The price is high, but one of the nation’s largest hotel investment trusts will live to be hospitable another day.
Ashford Hospitality Trust secured a $350 million loan facility to see it through the pandemic, which has decimated the travel and leisure industry. It will pay 16 percent interest in the first two years and 14 percent in the third, plus exit fees that could bring the total payback cost to nearly $600 million.
With a national vaccination effort underway, Oaktree Capital Management agreed to supply Ashford, owner of more than 22,500 hotel rooms, an initial $200 million and up to $150 million more, according to a disclosure statement filed with the Securities and Exchange Commission.
“The funds will be used primarily for operating shortfalls at our hotel properties,” Ashford CEO Rob Hays told The Real Deal via email. The money will also service company debt and help maintain a cash reserve.

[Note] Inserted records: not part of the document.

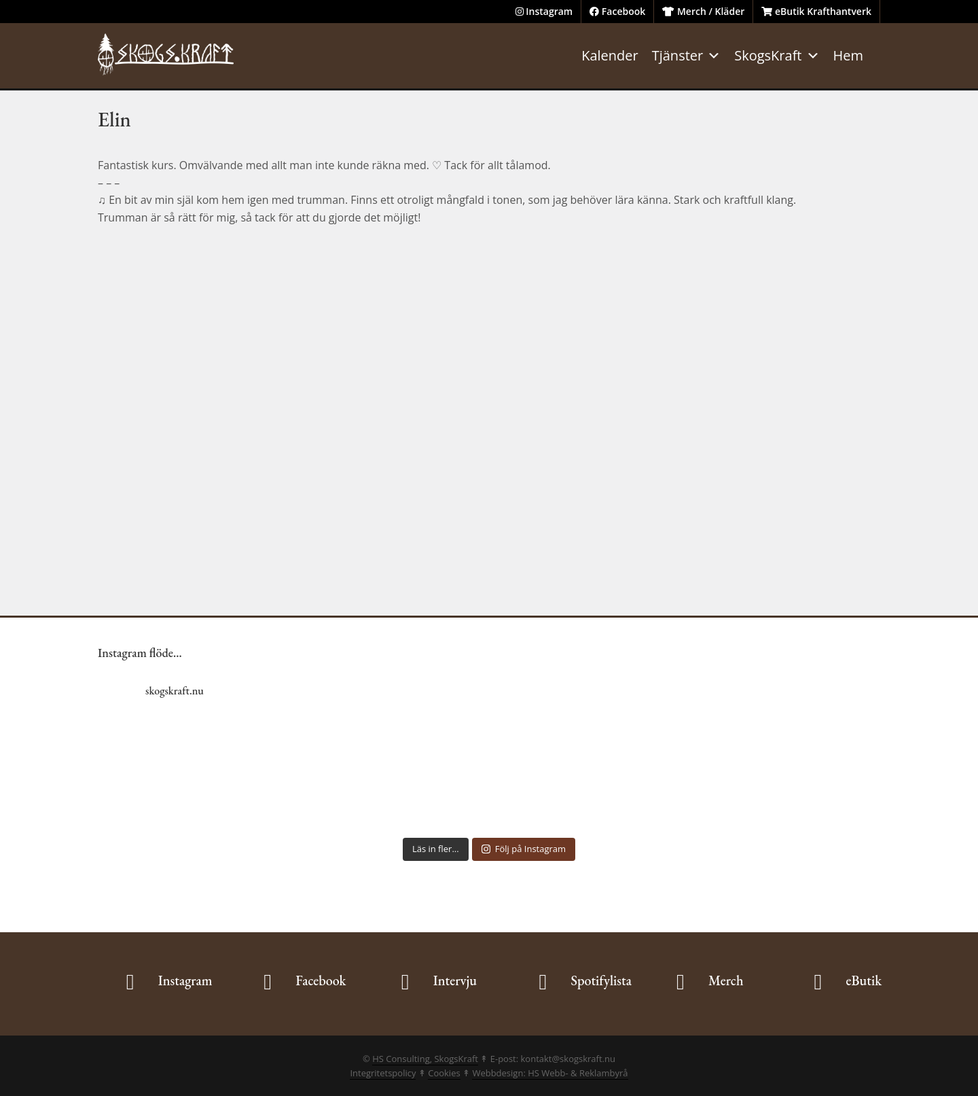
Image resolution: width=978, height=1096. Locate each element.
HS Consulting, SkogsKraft (425, 1059)
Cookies (444, 1073)
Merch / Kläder (703, 11)
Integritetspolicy (383, 1073)
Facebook (617, 11)
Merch (726, 980)
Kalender (609, 55)
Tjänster (686, 55)
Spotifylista (601, 980)
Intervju (455, 980)
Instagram (544, 11)
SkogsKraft (776, 55)
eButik (864, 980)
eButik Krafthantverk (816, 11)
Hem (848, 55)
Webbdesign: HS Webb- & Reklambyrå (550, 1073)
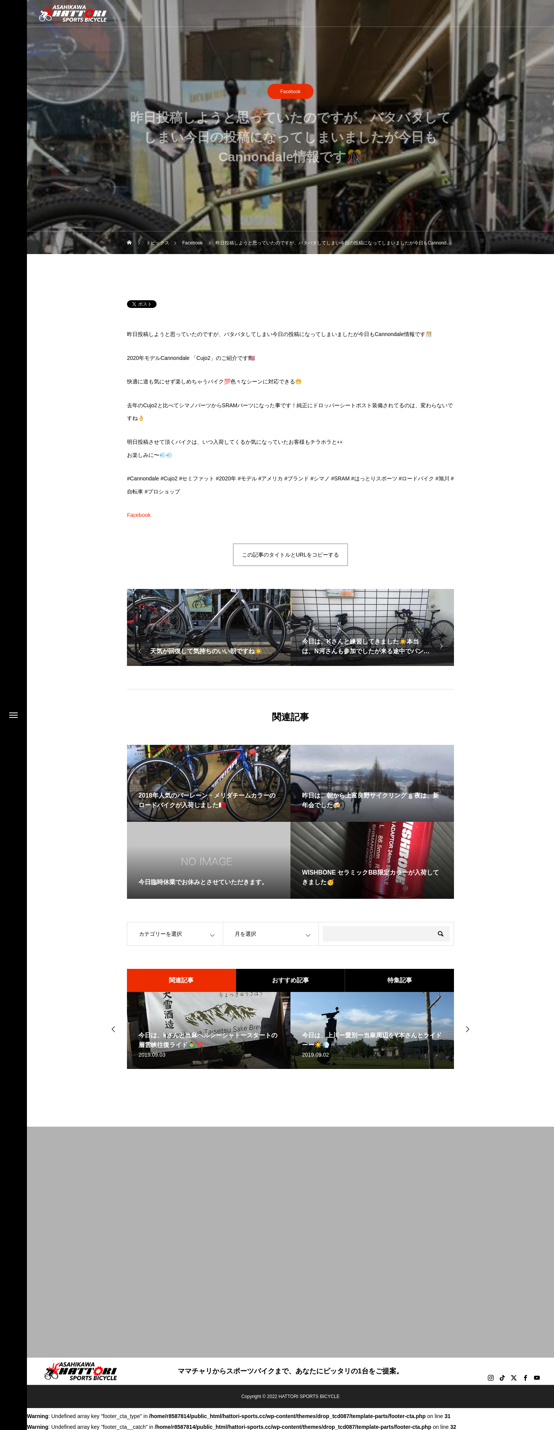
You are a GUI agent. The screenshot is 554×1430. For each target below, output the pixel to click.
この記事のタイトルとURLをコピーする (290, 555)
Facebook (290, 92)
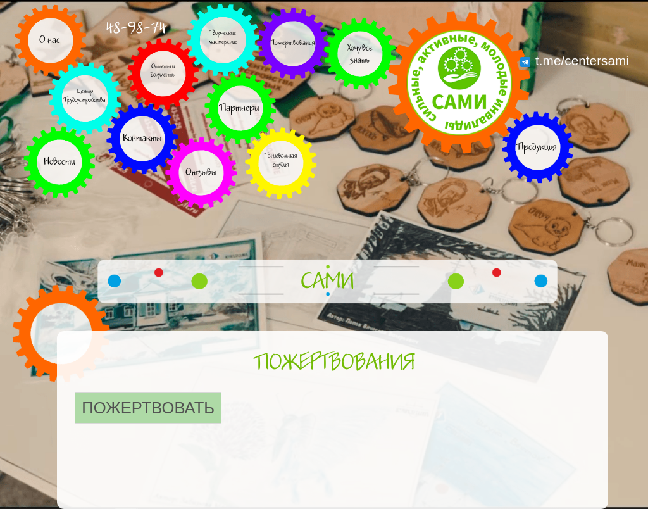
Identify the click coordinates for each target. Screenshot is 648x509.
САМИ (327, 282)
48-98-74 (136, 28)
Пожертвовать (148, 408)
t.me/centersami (574, 60)
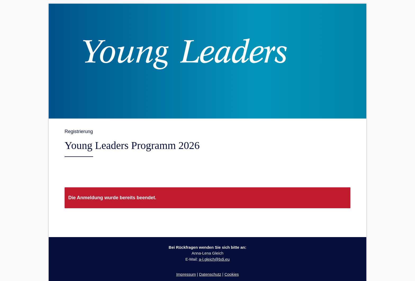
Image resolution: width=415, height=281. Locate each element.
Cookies (231, 274)
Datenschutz (210, 274)
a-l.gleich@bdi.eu (214, 259)
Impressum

Ashford had disclosed that without new financing it might be insolvent by early 2021. The company burned through more than $100 million from April to September and faces operating losses in excess of $500 million this year.
Digging itself out won’t be cheap.
Were Ashford to draw all its new credit while deferring interest payments — the company is in forbearance with nearly all its property mortgage lenders, according to Hays — it could cost $589 million to exit the Oaktree loan.
“That amount of interest is consistent with the amount of risk associated with hospitality right now,” said Yariv Ben-Ari, a hospitality real estate advisor at Herrick. “The credit facility will be used to ramp up funds over the next three years, which is the right window for hotel recovery following the pandemic.”
Ashford could save between $50 and $80 million, per the deal’s terms, by offering to sell Oaktree 20 percent of the company’s outstanding stock. Investors cheered news of the loan, boosting Ashford’s share price by 25 percent the day it was announced.
Marc Magazine, director at Savills Hospitality Group, expects leisure travel to begin returning to pre-pandemic levels by mid-2021.
Limited-service hotels within driving distance should recover fastest, he said. “Maybe people won’t want their sheets changed every day, because just getting out of the house is going to be a good experience,” said Magazine.
Urban markets often reached by plane face a longer road toward recovery, he said.
Ashford’s CEO doesn’t disagree — before Hays took the reins, the company sold its only Manhattan hotel at $80 million below its purchase price — but aims to not just survive, but grow.
“Ashford Trust plans to be active on the acquisition front over the next several years,” said Hays. “Our focus will be on domestic, full-service assets and resorts in top 25 markets.”